For more information about how to run models with these libraries, see the Using Model Cards section.
Fine tweaks with free Google Colab
Given the size of the model, it is very useful to fine-tune it for a specific downstream task across the modality. To make the model easier to fine-tune, we have created a simple notebook that you can experiment with free Google Colab!
They also provide dedicated notebooks for fine-tuning with audio tasks, allowing you to easily fit your model to speech datasets and benchmarks.
Hugging the Gemma recipe on your face
This release also introduces the embracing Face Gemma Recipes Repository. Find the notebooks and scripts that run and tweak the model.
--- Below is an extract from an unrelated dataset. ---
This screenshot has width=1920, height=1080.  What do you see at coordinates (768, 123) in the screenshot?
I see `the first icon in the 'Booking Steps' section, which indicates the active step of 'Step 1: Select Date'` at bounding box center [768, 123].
Use a model from the Gemma family to add recipes. Feel free to open the issue and create a pull request in the repository.
Conclusion
I’m always excited to host Google and Gemma family models. We hope that the community will come together and make the most of these models. Multi-modal, small size, very capable and makes a great model release!
If you would like to discuss the model in more detail, start the discussion just below this blog post. We are happy to help!
Thank you to Arthur, Cyril, Rashan, Lisandre and everyone who has embraced the faces that have been made available to the community, taking care of integration!